Еще две небольшие частности. В рассказе этом Салтыков позволил себе добродушную месть по адресу бывшего своего начальника, военного министра кн. Чернышева, одного из виновников своей ссылки, и по адресу Нестора Кукольника, автора доносительного разбора повестей Салтыкова. Говоря о разных видах помешательства, рассказчик иронически перечисляет: «некоторые помешаны на самопожертвовании, другие — на нравственности; третий — желал бы, чтоб все люди, не исключая даже чинов петербургской полиции, были добродетельны; четвертый — чтобы все были счастливы, не исключая даже князя Чернышева». Месть Кукольнику проведена в более скрытой форме; однако несомненно, что эпизодический писательгений, выведенный в самом конце рассказа, говорящий о бессознательном творчестве и о том, что он художник и пророк, и при этом осушающий бутылку за бутылкой вина — не кто иной, как Кукольник, не один уже раз обрисованный Панаевым в совершенно таких же чертах.
Рассказ «Брусин», как видим из всего этого, тесным образом связан еще с предыдущими петербургскими повестями Салтыкова, начиная от основной темы и вплоть до влияния второстепенных беллетристов сороковых годов, в роде Ивана Панаева.
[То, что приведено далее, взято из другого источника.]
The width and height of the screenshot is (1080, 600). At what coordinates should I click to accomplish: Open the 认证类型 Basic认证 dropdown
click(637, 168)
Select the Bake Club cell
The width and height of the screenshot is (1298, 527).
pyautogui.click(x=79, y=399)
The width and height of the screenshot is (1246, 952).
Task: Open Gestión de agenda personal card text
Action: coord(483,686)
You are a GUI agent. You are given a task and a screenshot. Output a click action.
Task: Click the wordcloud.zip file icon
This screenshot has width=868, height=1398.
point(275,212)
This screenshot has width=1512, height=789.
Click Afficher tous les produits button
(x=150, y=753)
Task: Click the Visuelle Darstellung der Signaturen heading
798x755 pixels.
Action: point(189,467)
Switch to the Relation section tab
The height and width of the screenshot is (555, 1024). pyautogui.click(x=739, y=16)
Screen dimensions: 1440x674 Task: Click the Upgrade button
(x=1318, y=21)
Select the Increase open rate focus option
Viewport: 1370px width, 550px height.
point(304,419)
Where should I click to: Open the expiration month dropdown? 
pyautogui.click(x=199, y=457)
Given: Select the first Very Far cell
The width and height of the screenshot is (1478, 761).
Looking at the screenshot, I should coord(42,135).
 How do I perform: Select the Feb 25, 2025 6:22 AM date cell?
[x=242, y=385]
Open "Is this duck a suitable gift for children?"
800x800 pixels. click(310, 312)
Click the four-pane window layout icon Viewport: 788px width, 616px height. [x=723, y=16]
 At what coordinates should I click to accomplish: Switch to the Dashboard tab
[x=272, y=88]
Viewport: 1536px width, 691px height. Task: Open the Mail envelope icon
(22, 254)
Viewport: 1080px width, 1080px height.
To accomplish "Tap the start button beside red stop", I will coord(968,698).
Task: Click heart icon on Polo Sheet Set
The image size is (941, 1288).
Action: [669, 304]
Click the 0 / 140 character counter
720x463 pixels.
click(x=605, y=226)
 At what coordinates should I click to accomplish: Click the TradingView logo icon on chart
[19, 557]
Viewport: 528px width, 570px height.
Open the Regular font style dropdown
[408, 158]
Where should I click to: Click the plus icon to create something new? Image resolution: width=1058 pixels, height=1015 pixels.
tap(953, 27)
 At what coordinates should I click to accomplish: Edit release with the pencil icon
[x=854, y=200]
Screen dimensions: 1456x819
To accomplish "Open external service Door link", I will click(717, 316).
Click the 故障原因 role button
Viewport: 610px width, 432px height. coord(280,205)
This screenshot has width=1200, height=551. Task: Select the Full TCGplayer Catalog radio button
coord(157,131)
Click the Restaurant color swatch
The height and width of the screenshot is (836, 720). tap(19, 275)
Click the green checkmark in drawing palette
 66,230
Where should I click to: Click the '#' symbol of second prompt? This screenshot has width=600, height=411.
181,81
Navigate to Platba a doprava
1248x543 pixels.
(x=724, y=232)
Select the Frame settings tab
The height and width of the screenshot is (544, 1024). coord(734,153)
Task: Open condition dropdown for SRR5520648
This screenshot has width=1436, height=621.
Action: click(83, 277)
Есть коекакие черточки, намекающие на будущего Салтыкова, автора сатир и сказок; такова, например, на первой же странице рассказа генеалогия «Скуки» с ее маменькой «Бездеятельностью»; но этот слабый намек на будущие сказки Салтыкова и в особенности на сказку «Добродетели и пороки», написанную почти через сорок лет — остается случайным в ткани рассказа, всецело примыкающего к первым повестям Салтыкова.